Up until this point, raiding had been a rich man’s game. You needed the boat, and weapons, and that ran into a ton of money. Even if you weren’t rich yourself, you could become a pirate by convincing someone to give you command of their boat. So, when the profits were shared out, the owner and the captain got the largest share, and most of the cash stayed in the hands of the “upper crust”.
But corporations – and entities like the English East India Company (who later became powerful enough to maintain their own army and start their own wars) the West Indian Company, the Dutch West India Company, etc were insanely sensitive about being robbed, and they had the political clout to do something about it. They started the rhetoric that still echoes in the image of pirates being “evil” which lives on until this day. Highway robbers like Robin Hood have been romantic figures for a long time. Pirates, not so much.
In addition to ticking off the merchant corporations, early 18th century pirates also won the ire of insurance companies. Yes, almost all of the pirate’s victims had insurance. So, a small-time merchant might be annoyed by being robbed, but it probably wouldn’t ruin him. This may even have figured into the motives of certain pirates. Even today, fleecing an insurance company doesn’t carry the social disapproval of a “real crime”.
Pirates, usually working-class guys who had been repeatedly screwed by “the system” stood up for themselves when they captured treasure. They did not turn their prizes over to governments or financial backers. They kept it for themselves, and often flaunted laws which said that only people of hereditary wealth could wear certain clothing or eat certain foods.
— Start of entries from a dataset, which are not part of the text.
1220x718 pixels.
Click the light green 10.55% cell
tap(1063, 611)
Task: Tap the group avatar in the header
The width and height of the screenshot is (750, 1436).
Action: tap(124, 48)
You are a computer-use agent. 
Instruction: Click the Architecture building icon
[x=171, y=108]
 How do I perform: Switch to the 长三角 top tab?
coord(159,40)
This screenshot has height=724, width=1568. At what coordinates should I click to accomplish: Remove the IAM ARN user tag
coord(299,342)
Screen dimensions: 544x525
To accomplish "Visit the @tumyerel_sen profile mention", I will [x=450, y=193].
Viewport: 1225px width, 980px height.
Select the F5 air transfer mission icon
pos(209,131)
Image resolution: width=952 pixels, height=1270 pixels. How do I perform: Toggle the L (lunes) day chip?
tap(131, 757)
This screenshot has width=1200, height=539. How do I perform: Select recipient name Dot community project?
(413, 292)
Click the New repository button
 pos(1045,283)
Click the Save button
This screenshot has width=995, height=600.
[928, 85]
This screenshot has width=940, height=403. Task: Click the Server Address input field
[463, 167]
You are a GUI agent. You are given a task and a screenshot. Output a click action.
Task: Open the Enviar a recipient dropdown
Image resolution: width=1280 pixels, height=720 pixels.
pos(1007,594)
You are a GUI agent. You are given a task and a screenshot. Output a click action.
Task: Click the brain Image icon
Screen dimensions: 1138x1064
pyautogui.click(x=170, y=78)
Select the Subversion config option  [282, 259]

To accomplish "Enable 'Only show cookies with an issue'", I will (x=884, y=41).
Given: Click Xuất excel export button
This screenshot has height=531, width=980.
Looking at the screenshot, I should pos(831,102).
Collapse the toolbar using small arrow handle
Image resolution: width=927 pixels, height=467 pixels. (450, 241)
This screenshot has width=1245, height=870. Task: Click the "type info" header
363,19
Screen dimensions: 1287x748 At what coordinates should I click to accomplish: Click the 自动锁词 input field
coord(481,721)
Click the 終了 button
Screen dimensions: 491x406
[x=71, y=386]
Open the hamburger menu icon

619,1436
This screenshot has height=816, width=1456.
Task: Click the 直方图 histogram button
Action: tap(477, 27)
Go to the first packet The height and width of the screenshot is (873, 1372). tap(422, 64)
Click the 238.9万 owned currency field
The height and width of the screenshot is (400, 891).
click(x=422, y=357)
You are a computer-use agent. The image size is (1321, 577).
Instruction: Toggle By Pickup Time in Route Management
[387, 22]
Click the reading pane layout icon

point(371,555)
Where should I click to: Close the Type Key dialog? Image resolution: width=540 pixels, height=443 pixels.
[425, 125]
When the powers that be saw “peasants” acting like they had just as much right to nice clothing and good food as rich folks, they went berserk. “God” had decided that certain people deserved to be rich, and He had showed His choices by making those people rich himself. That uneducated men, with no family connections or social standing should suddenly proclaim that they had just as much money as the next guy overturned a world-view that had stood for millennia.
Of course, pirates were not the only ones who were fighting this fight. On land, people displaced by their landlords, workers whose wages had been reduced to below poverty wages, mistreated apprentices, and others combined into riotous mobs and fought for their rights.
The English government, influenced by the newly prosperous middle class, and by corporations and merchant associations, tried to control the lower classes by the use of harsher and harsher penalties, until well over two hundred crimes were punishable by death. It did not have much effect.
Being a pirate, helping pirates, and doing business with pirates was all illegal, but the penalties fell harshest on the deckhand level pirates that the authorities happened to catch. The authorities simply could not stand poor people who claimed to be just as good as the rich folks around them.
Many rich people still can’t. Statements like “Those laws don’t apply to us,” “Everyone can be rich if they just work hard enough,” and “Forty seven percent of people just want handouts,” prove that there’s nothing a rich person hates more than a poor person who wants to be equal.